La elección del precio

Según sus explicaciones, el propio canal había estimado el costo del proyecto en 5.250 millones de dólares. Una parte (2.950 millones de dólares) mediante financiación interna y el resto, (2.300 millones de dólares) mediante financiación externa a través del Banco Europeo de Inversiones, Banco de Cooperación Internacional de Japón, Banco Interamericano de Desarrollo, Corporación Financiera Internacional y Corporación Andina de Fomento.

Las propuestas económicas de cada uno de los tres consorcios "precalificados" fueron entregados en una ceremonia oficial en sobres cerrados y sellados que se depositaron en una "bóveda de seguridad de una sucursal cercana del Banco Nacional de Panamá". En otro sobre se guardó "el monto de la partida asignada para cubrir el precio base del proyecto".

No fue hasta que se obtuvieron las calificaciones técnicas de los proyectos cuando se abrieron las propuestas de precios. Finalmente, el consorcio de Sacyr logró 4.088,5 puntos en la valoración técnica (sobre un máximo de 5.500), por 3.973,5 de sus rivales españoles y 3.789,5 de Bechtel.

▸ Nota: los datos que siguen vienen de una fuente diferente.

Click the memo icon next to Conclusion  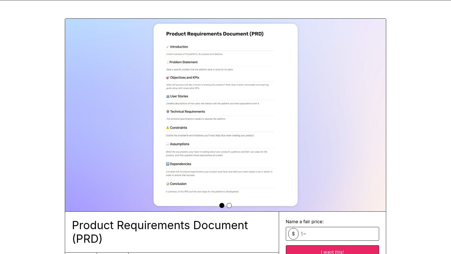tap(167, 184)
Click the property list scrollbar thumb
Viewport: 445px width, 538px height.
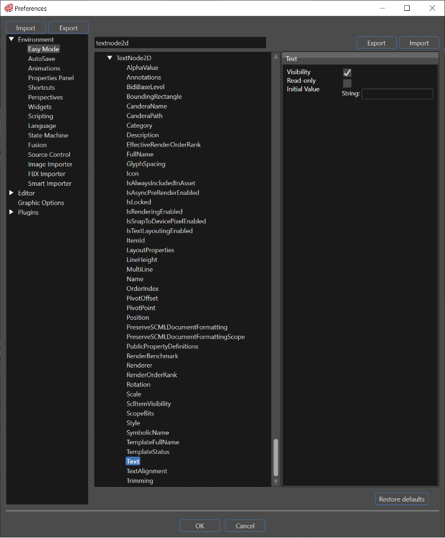[276, 457]
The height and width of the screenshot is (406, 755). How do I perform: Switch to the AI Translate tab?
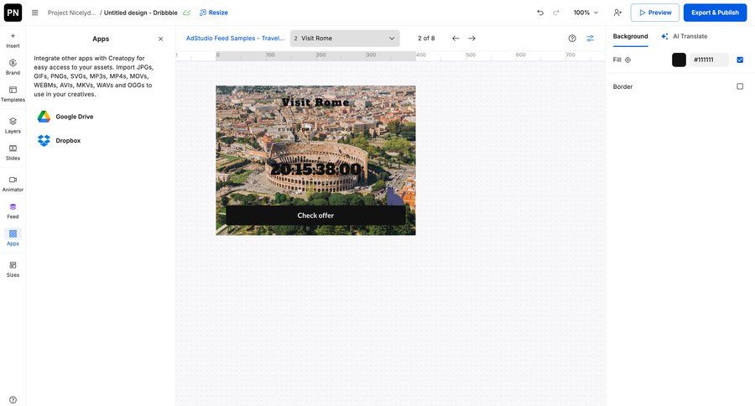(684, 36)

Además, ofreció el precio más ajustado: 3.118 millones de dólares (unos 2.243 millones de euros).

El otro grupo con presencia española hizo la propuesta más cara, 5.981 millones de dólares (3.991 millones de euros). El tercer grupo en discordia, formado por Bechtel (a la que Del Rivero definió como la mayor ingeniería del mundo y la gran rival en esta adjudicación) y las japonesas Mitsubishi y Tasei, planteó un presupuesto de 4.186 millones de dólares (3.010 millones de euros).

Fue entonces cuando algunos de los competidores de Sacyr por el proyecto dijeron que ese presupuesto no daba ni para el hormigón. Pero lo cierto es que la propia Autoridad del Canal se jactó de la transparencia, pulcritud y precisión quirúrgica en los controles técnicos y de solvencia para las obras de ampliación del canal.